Wednesday, August 26, 2009

New Bath Shocker

I had to post about this, even though in reality it is only a temporary fix to our bathrooms woes.


Bill, our plumber, was held up on another job y'see and I decided to come down with a bad case of pregnancy hormones and hand over strop throwing duties to my mum, who frankly, right now, is the most likely of everyone to take out a contract on the life of anyone even remotely threatening the mental well being of her heavily pregnant first born.


Something she said must have got through because before he departed for a 2 week "well earned break" he took the time to come and install our bath in a temporary fashion so we wouldn't be spending another few weeks with no way to wash.


Believe me, it is something of a blessing to me in particular, as I was fast running out of eco friendly ways to remove VW oil based Turin shrouds from the bed linen!!


So here is our little slipper bath. Please bask in its glory while studiously ignoring the walls behind it. If you squint it almost looks like a nice wattle and daub arrangement so please feel free to squint. Hard.


The only slight fly in the ointment (and you knew there had to be one!) is that because the bath is somewhat shorter, deeper and narrower than the old one, I have now reached the point where I simply cannot use it without the aid of a safety net. In fact, I tried the other night while Keith was at the workshop and I was nearly stranded for the duration.


I have now decided in the interests of not drowning, that I am going to stick to the shower at work until our own one is installed in a few weeks. Clearly upright bathing when I'm not trapped under a hundreweight of baby is the way forward.

Thursday, August 13, 2009

The part where I apologise for the lack of updates

I know I have been somewhat lax in keeping this element of the FTC story up to date recently. I have no excuse except to say that I will do my best to report the exciting developments that will be happening in the next few weeks. I emphasise the word WILL because failure to comply on this particular subject is likely to end badly for someone, anyone, foolish enough to present themselves as the messenger.

The new bathroom goes in next week y’see, and for the eagle eyed, yes it has been delayed slightly. I blame B&Q. Not because we were stupid enough to buy a bathroom from another big company after the debacle of the kitchen, but because they, by association, have made undue calls on my bathroom fitter’s time and therefore left me high and dry.

A lengthy conversation today regarding the incompatibility of home birth and a lack of washing facilities left him in no doubt as to the current position and I am reassured that the threat of fire and brimstone raining down we will see some action next week.


In the meantime however, we are still without a bath as the floor had to be levelled last week and allowed to dry fully before the main work could begin. Needless to say I was also forced to explain the incompatibility of a husband working with oily cars and a lack of washing facilities. The baby wipes budget has gone through the roof, although I am now fully reassured that they have been road tested and will remove pretty much any kind of deposit from the human body, which is always nice to know.

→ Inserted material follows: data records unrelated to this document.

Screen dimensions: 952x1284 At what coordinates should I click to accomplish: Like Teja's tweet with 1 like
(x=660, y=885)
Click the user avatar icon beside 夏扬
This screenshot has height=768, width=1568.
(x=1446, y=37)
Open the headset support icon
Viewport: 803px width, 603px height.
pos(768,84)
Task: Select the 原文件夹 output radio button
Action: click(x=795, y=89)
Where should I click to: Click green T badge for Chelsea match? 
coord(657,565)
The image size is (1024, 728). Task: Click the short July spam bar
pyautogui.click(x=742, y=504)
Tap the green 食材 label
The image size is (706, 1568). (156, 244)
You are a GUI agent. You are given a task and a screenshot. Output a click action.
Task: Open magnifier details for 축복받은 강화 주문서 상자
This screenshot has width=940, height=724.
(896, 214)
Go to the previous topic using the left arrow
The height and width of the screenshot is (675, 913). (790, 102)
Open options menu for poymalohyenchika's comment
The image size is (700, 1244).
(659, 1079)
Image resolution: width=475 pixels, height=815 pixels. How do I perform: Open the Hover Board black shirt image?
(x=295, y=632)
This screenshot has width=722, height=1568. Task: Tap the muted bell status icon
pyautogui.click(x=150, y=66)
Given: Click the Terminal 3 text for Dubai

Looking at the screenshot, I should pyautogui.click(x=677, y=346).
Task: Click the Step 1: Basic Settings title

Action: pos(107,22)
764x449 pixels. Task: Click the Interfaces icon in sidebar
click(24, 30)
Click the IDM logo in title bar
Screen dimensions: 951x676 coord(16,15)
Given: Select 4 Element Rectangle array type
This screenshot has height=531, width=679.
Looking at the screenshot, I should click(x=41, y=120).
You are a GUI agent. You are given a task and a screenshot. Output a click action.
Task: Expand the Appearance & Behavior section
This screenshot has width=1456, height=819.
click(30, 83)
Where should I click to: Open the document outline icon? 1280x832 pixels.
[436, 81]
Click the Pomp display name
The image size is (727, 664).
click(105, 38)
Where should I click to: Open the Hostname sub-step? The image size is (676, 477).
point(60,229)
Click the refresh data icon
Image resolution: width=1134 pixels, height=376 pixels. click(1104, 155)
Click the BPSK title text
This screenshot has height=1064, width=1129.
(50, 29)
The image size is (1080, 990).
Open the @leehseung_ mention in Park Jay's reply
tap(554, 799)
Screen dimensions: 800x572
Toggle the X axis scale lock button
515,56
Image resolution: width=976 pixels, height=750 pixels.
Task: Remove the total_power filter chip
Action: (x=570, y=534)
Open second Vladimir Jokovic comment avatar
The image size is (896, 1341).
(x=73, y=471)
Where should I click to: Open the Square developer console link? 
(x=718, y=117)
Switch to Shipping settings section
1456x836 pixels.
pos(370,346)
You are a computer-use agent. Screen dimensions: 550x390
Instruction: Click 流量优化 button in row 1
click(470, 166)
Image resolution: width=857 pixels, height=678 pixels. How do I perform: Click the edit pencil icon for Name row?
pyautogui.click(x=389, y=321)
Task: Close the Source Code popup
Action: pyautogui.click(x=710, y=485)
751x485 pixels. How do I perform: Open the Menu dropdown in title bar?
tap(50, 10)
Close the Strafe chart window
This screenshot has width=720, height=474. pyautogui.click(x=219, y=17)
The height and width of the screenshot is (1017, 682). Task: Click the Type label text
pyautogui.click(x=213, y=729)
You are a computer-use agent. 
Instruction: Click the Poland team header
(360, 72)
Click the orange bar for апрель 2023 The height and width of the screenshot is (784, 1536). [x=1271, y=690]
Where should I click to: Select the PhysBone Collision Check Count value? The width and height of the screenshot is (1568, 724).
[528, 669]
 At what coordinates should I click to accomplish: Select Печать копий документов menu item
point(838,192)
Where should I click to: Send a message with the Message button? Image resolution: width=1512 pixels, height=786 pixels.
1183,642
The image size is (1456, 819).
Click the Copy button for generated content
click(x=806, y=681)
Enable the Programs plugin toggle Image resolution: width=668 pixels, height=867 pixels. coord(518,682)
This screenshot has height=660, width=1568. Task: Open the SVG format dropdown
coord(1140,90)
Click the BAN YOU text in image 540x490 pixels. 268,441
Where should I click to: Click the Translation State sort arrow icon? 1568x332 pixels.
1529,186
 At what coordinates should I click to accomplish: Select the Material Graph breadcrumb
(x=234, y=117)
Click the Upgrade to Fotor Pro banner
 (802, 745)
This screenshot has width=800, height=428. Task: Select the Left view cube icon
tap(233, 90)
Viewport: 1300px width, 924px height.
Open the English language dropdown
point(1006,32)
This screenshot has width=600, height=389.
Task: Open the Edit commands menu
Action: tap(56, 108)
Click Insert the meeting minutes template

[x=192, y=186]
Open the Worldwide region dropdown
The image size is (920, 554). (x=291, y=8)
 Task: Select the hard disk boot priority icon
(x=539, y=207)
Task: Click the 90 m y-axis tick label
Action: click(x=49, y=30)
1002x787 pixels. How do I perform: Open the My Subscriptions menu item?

Frustrated at a lack of bathroom activity, I made the fatal mistake of running into a Habitat I was passing while their sale was on. Error, dear reader, of epic proportions. Once they had relieved me of a substantial portion of my wages I went home with, amongst other things, a frame for a very special picture. It is a poster Keith and I bought in Ronda this year when we were away for his birthday.


You might remember the post from the Maybe Diaries when I described that day as one of the most miserable of my life, due entirely to my discovery of the true meaning of morning sickness. Anyway, we hadn’t done anything with the poster but I seized the opportunity of purchasing a 50 x 100 frame (I mean seriously, who in their right mind creates a poster in those proportions?!?) and framed it as a surprise for Keith.


Predictably, he fell in love with the poster all over again and set about painting the stripped hallway with a really remarkable degree of concentration. For my part, I can’t believe the difference something as simple as a coat of paint has made to the hallway, and I’m loving the poster in its new home, I think it really brings something to what has always been a bit of a ‘non’ space before now, albeit a non space with a stupid Mexican cantina motif painted round the top.


I have sneakily left the best news until last, but now I feel the time has come for the grand unveiling of the new bedroom carpet. Oh yes, you heard me right, the new, brand spankingly beautiful bedroom carpet.

As you can see it is in a dangerously light shade of cream, and as a result shoes are now banned, as are grubby workshop trousers from marring its beauty. It nearly ended before it began for the poor floor covering, Keith coming home at 3am from the workshop and forgetting there was a carpet barely out of the wrapper. He made it two steps into the room before I somehow sensed his stupidity, woke up and reminded him of his mistake in liberal Anglo Saxon.